Given entries:
########

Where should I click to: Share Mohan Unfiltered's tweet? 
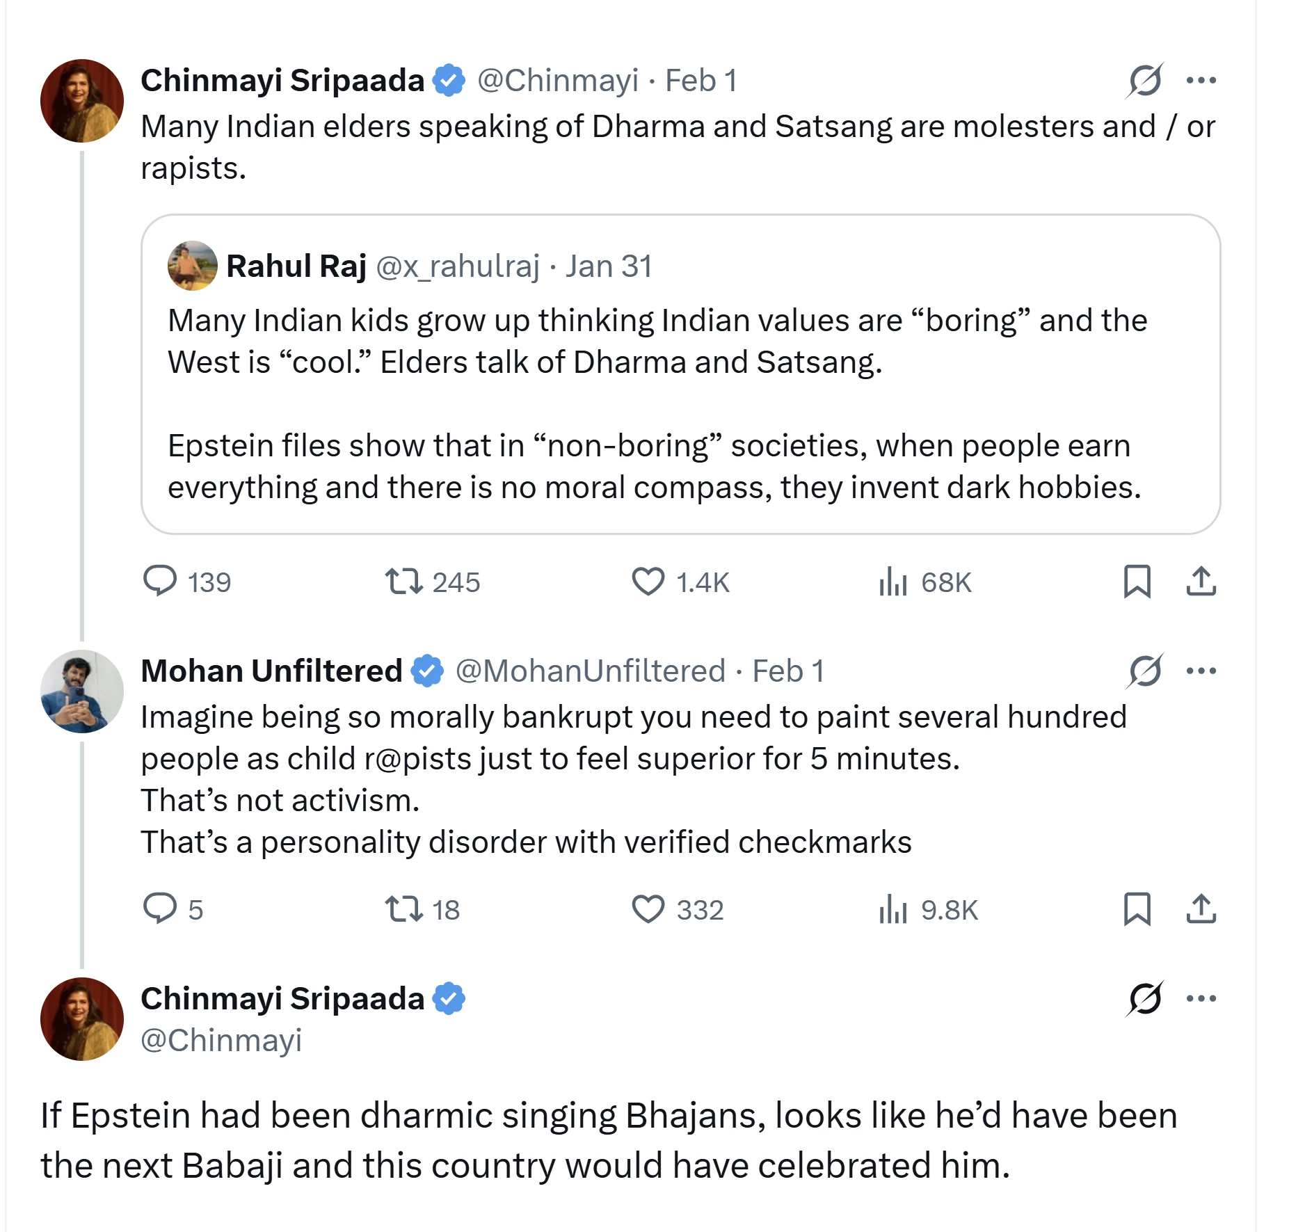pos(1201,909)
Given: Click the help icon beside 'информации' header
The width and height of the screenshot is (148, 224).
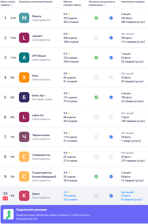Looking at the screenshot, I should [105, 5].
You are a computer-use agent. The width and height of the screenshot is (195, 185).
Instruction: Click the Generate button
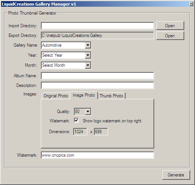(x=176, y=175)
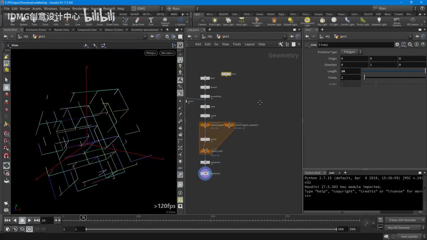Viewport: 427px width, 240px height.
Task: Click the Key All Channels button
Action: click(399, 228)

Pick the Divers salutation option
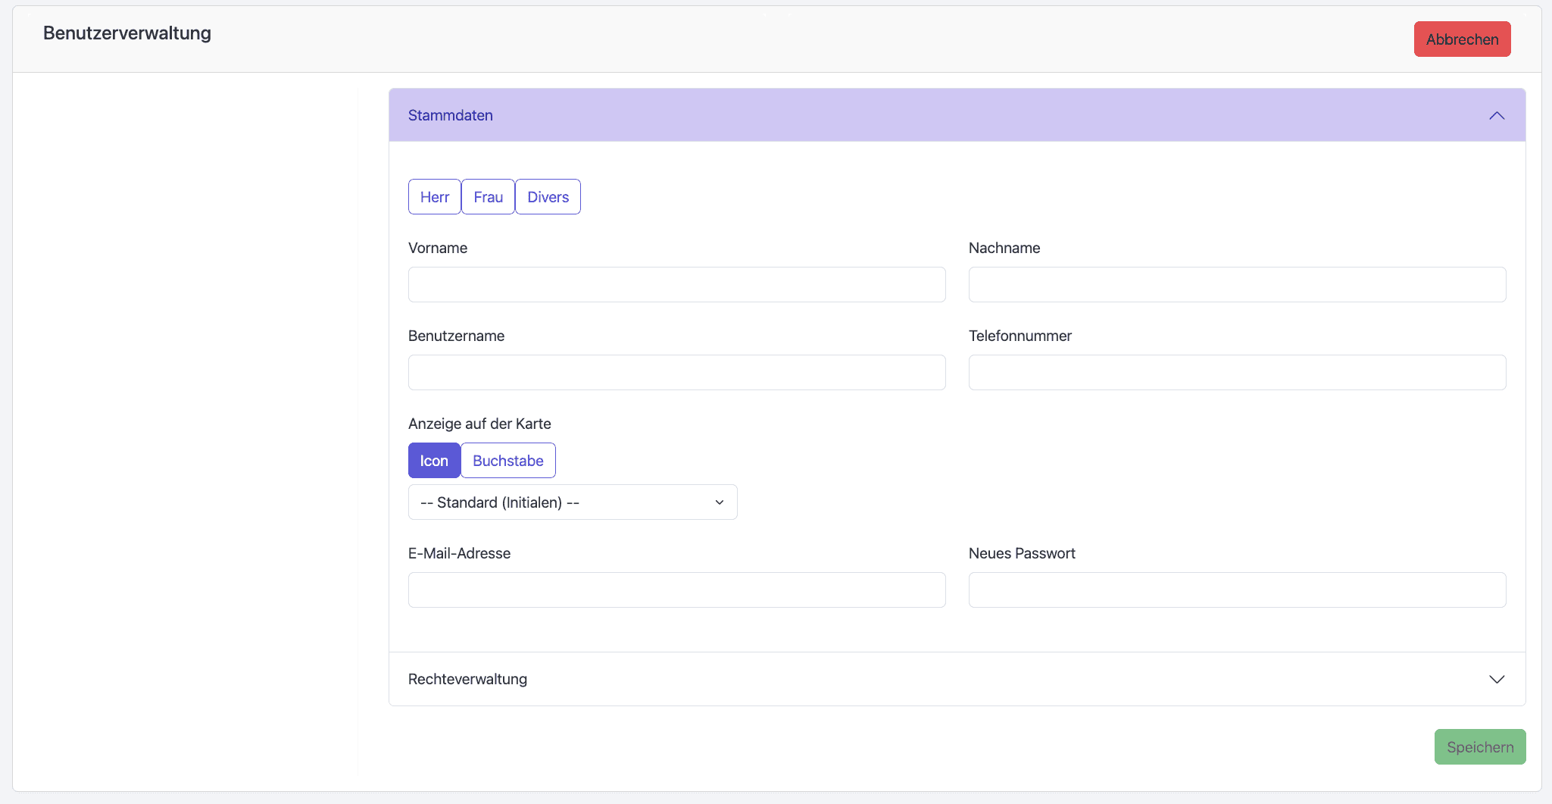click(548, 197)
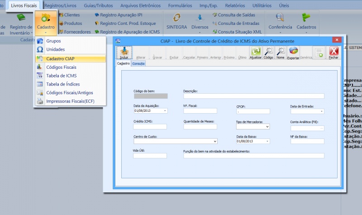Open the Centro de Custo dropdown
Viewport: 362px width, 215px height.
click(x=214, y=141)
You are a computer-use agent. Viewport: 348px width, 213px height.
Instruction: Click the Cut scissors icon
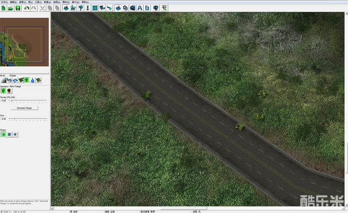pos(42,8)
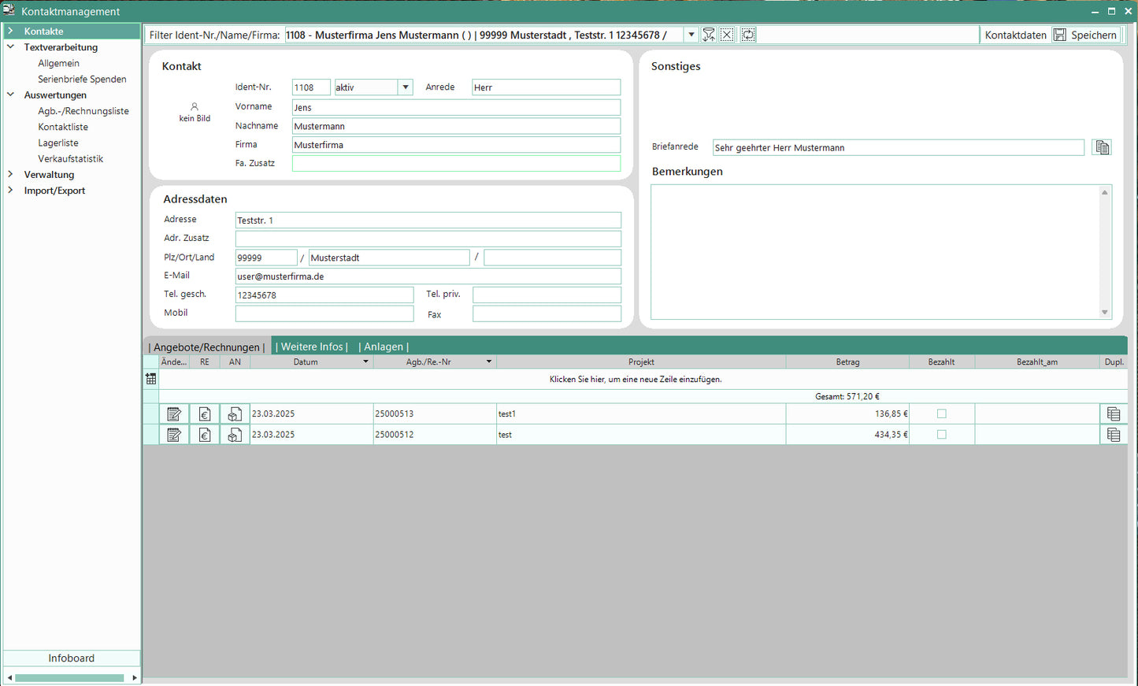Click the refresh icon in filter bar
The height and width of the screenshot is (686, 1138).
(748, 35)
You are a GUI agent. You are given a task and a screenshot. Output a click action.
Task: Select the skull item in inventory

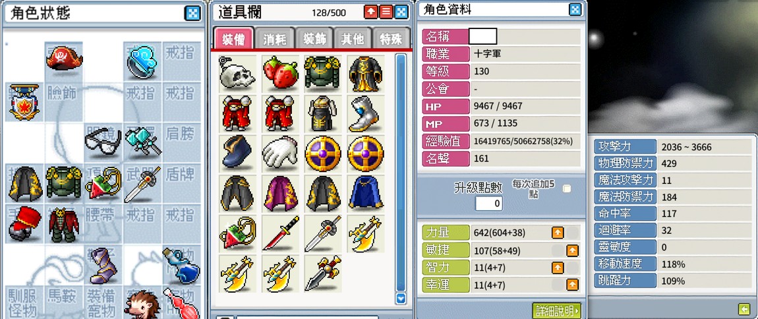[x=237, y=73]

########

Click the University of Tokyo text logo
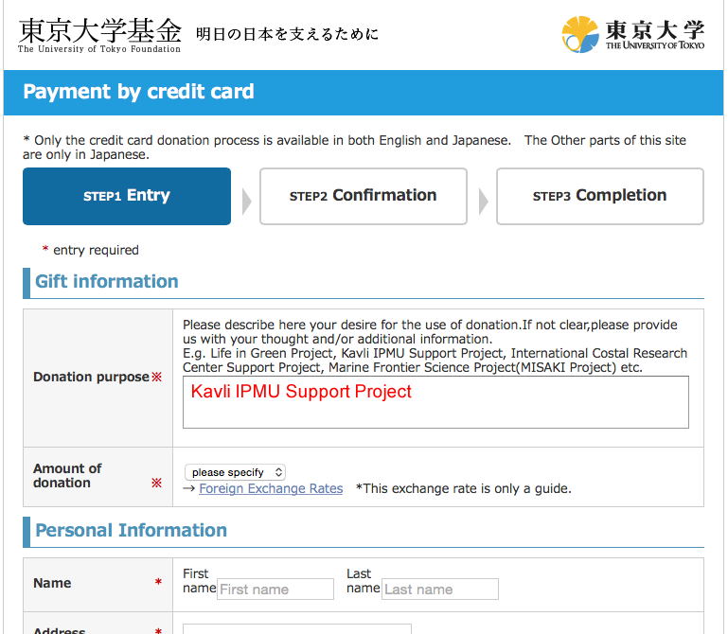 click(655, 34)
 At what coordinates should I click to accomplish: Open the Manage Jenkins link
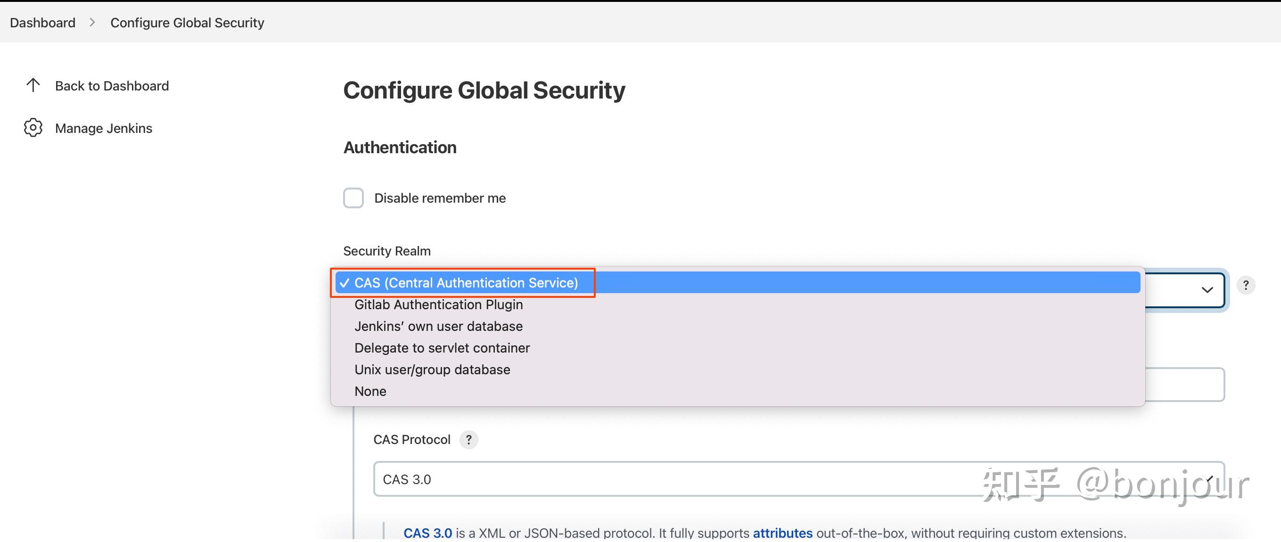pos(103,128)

########

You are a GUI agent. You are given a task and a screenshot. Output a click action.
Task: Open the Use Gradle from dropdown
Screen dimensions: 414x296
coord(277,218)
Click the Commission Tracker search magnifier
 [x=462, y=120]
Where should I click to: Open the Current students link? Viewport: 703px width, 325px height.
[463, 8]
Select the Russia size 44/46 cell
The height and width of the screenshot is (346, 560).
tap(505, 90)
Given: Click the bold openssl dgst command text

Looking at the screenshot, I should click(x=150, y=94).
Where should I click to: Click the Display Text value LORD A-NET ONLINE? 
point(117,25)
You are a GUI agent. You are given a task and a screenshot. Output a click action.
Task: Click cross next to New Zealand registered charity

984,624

########

Your assignment: Considering the records above, state how many lines contain the word "computer", with nothing else in your reply.

Response to this task: 2